Exercise inputs below:

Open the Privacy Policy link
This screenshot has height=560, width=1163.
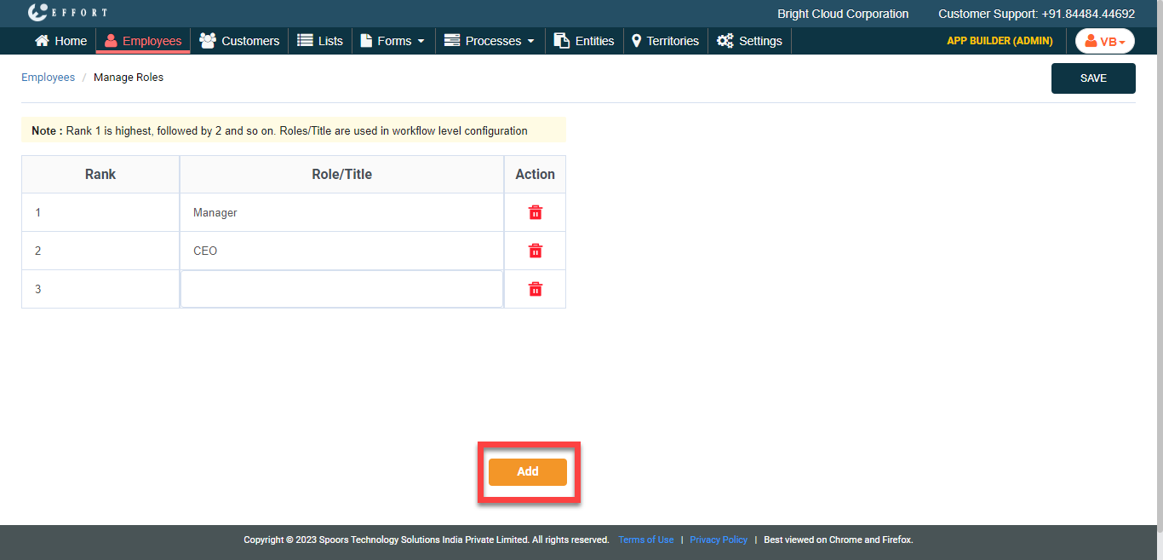718,540
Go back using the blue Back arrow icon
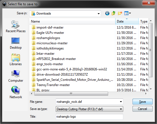 pos(107,13)
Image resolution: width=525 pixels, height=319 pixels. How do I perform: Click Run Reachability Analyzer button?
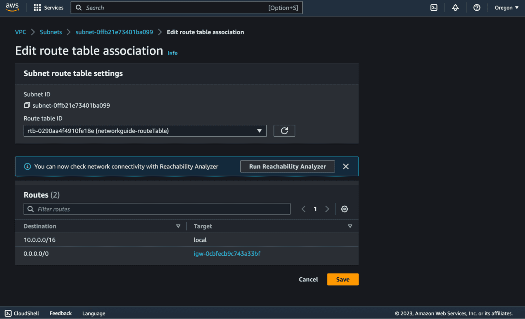coord(287,166)
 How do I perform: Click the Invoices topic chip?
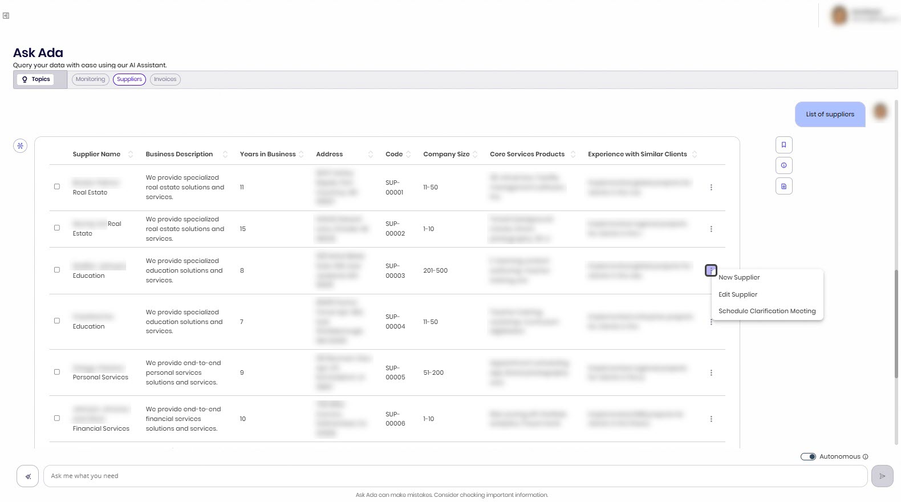click(x=165, y=80)
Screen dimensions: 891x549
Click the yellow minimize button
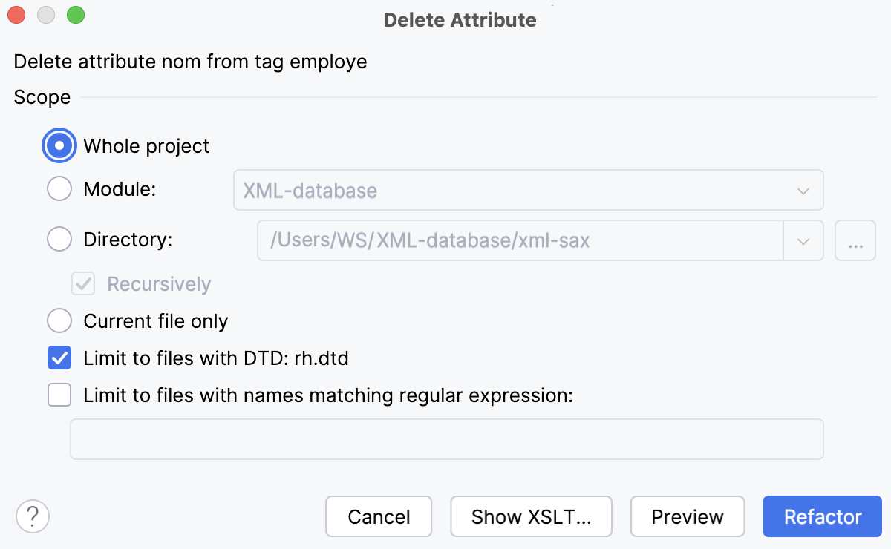[x=45, y=14]
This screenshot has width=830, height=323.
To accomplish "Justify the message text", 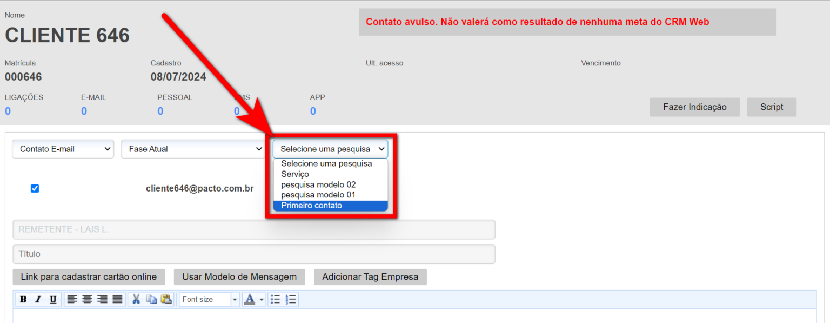I will [x=117, y=299].
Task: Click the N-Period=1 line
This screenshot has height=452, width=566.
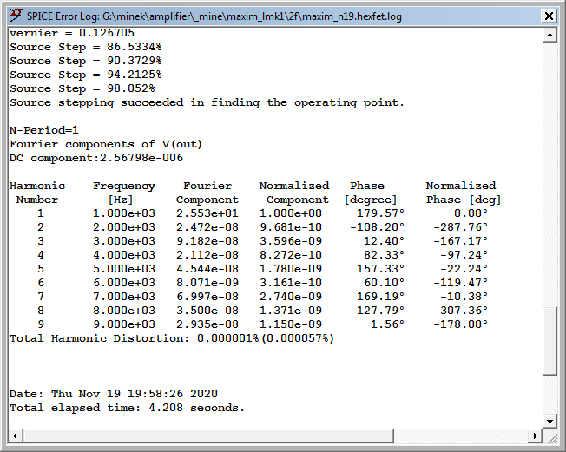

End of Exercise inputs.

*Task details*
Without the pictures, please reproduce each line of the listing above exactly, from the first one through the line bearing "Screen dimensions: 891x549".

*Task solution*
Open the Privacy Policy link
This screenshot has height=560, width=1163.
718,540
Go back using the blue Back arrow icon
 pos(107,13)
Image resolution: width=525 pixels, height=319 pixels. How do I perform: Click Run Reachability Analyzer button?
coord(287,166)
 How do I perform: Click the Invoices topic chip?
click(x=165, y=80)
Screen dimensions: 891x549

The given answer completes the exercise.